Bob Dieball had already drawn and let down his bow once, when the Kansas buck he so desperately wanted veered sharply toward the doe it desperately wanted.
That he got a second chance blows his mind.
A few minutes after the first close call, the buck returned and stopped at 16 yards, facing - but not seeing - Bob. Head down, it was still staring at the doe. When she bolted, her wannabe suitor half-spun and exposed his left shoulder and side.
"I have no idea how I managed to stay calm enough to make that shot," said Bob, a grandfather who began bowhunting when arrows were made of wood and cams were found only in car engines.

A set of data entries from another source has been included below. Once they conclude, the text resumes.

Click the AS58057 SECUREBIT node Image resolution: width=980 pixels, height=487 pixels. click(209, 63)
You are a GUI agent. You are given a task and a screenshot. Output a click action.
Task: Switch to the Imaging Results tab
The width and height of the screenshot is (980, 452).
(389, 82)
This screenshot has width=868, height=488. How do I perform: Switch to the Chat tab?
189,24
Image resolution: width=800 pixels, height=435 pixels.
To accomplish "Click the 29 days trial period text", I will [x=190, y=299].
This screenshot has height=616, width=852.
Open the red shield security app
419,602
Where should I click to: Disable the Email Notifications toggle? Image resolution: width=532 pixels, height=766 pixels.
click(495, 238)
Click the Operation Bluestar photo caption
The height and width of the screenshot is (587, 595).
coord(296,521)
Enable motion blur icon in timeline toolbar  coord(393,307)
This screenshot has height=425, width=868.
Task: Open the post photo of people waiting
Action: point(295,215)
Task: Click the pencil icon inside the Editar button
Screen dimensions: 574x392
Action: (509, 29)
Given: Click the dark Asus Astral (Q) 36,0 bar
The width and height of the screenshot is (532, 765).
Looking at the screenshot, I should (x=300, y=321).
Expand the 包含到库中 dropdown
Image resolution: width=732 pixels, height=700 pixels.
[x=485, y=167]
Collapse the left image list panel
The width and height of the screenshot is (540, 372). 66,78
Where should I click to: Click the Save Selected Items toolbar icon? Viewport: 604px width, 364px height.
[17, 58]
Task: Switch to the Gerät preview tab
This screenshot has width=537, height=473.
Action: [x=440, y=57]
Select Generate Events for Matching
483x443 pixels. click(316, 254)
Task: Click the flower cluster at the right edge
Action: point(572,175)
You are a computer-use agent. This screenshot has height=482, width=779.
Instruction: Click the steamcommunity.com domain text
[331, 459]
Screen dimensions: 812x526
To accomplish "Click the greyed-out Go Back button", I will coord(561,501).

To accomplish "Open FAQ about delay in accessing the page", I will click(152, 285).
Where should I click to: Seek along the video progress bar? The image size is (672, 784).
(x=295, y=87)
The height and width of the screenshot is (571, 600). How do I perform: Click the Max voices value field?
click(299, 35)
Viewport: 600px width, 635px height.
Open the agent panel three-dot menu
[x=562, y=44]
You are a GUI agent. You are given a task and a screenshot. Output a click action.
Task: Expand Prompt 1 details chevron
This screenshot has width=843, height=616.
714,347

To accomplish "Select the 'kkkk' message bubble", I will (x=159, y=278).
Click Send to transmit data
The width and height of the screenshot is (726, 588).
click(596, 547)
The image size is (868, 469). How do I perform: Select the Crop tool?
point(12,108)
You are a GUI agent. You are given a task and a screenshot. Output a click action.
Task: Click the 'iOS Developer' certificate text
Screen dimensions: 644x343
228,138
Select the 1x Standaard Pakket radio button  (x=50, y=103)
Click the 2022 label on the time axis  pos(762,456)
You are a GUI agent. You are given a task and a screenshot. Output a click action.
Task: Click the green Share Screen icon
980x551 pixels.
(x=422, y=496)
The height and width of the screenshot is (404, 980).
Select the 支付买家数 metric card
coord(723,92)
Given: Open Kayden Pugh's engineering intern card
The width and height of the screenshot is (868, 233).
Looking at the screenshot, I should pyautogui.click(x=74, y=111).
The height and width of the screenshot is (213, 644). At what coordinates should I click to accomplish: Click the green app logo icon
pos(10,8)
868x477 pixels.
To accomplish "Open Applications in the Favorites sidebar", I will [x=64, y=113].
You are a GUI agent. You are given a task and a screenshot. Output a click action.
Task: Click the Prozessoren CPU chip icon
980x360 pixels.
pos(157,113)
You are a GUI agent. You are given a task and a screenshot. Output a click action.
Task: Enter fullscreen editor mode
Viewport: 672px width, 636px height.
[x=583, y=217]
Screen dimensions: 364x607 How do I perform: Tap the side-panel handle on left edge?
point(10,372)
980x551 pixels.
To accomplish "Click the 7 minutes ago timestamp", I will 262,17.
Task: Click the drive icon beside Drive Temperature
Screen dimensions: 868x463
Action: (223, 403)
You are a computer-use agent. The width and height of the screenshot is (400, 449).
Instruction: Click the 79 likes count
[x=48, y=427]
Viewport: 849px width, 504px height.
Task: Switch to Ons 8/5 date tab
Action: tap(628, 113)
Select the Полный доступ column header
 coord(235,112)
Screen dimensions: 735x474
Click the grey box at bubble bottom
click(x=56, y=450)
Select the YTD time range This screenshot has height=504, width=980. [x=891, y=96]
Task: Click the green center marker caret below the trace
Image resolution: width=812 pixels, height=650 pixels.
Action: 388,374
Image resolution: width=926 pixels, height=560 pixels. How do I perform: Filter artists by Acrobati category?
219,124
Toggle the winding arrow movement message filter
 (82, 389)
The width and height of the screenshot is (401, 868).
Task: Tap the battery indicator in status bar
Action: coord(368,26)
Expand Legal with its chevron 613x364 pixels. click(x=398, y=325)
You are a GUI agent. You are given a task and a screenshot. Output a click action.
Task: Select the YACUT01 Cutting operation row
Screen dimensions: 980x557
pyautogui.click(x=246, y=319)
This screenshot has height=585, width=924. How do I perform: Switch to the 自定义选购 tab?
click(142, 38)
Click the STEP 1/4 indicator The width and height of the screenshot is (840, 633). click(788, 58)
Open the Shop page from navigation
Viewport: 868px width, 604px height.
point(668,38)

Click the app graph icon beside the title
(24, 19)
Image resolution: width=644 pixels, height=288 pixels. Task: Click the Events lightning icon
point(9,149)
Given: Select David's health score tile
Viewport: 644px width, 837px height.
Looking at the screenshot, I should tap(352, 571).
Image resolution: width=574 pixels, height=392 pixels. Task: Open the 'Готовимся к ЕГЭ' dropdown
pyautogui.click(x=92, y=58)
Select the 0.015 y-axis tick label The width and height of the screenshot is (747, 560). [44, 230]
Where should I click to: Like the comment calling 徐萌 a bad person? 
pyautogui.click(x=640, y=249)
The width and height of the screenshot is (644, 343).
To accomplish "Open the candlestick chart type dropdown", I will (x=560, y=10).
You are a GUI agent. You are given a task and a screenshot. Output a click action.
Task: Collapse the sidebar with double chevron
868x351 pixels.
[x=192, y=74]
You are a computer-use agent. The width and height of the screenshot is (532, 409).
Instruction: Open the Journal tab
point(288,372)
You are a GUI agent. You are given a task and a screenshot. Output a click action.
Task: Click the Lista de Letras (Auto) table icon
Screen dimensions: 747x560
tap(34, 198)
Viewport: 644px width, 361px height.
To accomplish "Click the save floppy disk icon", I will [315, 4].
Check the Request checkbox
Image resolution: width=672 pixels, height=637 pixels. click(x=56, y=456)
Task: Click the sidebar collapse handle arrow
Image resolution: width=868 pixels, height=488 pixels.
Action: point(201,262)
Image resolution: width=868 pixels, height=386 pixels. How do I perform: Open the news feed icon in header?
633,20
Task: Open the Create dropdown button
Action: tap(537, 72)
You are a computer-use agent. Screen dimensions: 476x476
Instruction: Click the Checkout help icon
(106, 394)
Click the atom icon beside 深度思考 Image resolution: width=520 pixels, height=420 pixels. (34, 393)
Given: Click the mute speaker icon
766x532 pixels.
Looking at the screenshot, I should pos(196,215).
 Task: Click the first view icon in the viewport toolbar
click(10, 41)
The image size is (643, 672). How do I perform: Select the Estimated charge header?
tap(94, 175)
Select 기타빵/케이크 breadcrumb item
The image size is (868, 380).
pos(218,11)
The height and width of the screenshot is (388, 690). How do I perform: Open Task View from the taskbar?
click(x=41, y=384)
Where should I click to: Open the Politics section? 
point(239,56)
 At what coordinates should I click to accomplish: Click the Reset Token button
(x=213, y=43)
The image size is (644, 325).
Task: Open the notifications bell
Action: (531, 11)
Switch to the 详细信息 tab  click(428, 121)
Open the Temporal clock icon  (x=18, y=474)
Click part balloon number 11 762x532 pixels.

Bob knew exactly which whitetail he'd arrowed. Until that moment, the deer had been completely nocturnal. Bob had pored over four years of trail camera photographs and video footage of it, and he'd even found its left shed - 90 inches of bone - the previous February.
The neighbors knew about it, too. They'd nicknamed the photogenic deer G3 because he had parallel points at that spot on his left beam in 2011, 2012 and 2013. The inner tine disappeared in 2014, but everything else was present and bigger.
Finding the shed antler is what really stoked Bob's furnace, though he suspected that seeing the buck from a deer stand would be a long shot.
He decided his best chance - beyond crossing his fingers - would be to build a candy store for deer: food plots and mineral supplements. He also hung and monitored trail cams along the stamped-down pathways leading to and from alfalfa.
The first and only time Bob actually saw G3 in sunlight was during the waning hours of Nov. 4, 2014. The heart-shot buck fell within sight a few minutes later.
"My heart was pounding so hard, I really wished I'd had a nitro pill in my pocket," he said.
The 19-pointer is a new runner-up to the Sunflower State record among Typicals felled by compound bow. Had it broken that record, it would've been this year's winner of the Golden Laurel Citation.
Its BTR composite score is 212 6/8 inches.